While it’s generally good advice for most people to avoid installing a developer beta of iOS on their primary carry devices, that counsel goes out the window if your iPhone 12 has lately been suffering from a strange green tint issue.
As we reported back in November, some iPhone 12 models have been affected by a quirky display bug that gives your device an eerie green tint when you’re viewing darker images or all-black backgrounds. Odds are good you’ve already noticed something is up by now, but if not, this video will give you an idea of what the green tint looks like:
The good news? This appears to be a software problem, which is a lot easier to deal with than a hardware issue. But it also means those affected have to wait for Apple to release an official fix for the problem rather than running on down to the nearest Apple Store and demanding a phone swap.
That fix is on its way — in fact, it’s already here, but you’ll have to install the latest iOS beta to take advantage of it.
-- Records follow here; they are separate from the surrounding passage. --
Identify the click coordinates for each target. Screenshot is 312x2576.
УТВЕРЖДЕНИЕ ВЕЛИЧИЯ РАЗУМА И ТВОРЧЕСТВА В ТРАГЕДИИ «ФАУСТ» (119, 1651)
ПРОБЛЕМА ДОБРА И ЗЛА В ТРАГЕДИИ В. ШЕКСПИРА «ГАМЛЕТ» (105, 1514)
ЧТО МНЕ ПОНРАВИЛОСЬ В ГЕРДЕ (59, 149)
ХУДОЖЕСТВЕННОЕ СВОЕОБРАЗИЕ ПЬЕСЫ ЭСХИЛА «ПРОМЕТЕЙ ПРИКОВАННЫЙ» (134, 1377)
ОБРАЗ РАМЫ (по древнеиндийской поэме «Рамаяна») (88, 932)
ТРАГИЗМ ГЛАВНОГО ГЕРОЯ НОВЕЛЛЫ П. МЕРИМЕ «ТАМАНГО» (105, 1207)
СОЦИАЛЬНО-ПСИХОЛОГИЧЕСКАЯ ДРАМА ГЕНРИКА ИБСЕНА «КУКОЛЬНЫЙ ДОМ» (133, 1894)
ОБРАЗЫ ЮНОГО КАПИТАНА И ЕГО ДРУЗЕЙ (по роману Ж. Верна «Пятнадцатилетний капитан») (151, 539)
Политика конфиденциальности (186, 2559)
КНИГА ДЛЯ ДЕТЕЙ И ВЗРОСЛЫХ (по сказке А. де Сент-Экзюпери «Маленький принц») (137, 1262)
That’ll get you access to a bunch of other fun new features, too, including a lot of new emoji, new swipe gestures in the Music app, a new feature for sharing lyrics out of Apple Music, and a few new shortcut actions (including the ability to take faster screenshots).
However, you might have to deal with some OS instability and/or app issues if you opt into the developer beta. Only you can decide if fixing your green-tinted screen is worth the potential hassle. (If you’re not suffering from this issue, it’s probably worth waiting for a public beta and/or the official release of iOS 14.5.)
Before installing the iOS 14.5 developer beta 2, make a full backup of your device. Then, visit betaprofiles on your iPhone’s Safari browser. Install the iOS profile, restart your iPhone when you’re asked to, and run a software update to get the latest beta. Make a mental note that once the official iOS 14.5 release drops and you’ve installed it, you can remove the beta profile from your device via Settings > General > Profile.
If you find yourself having issues with the developer beta, you can always revert back to regular iOS 14.4. However, you’ll be restoring from your backup, which means that anything you’ve done since then that hasn’t been saved to the cloud (or elsewhere) will no longer exist.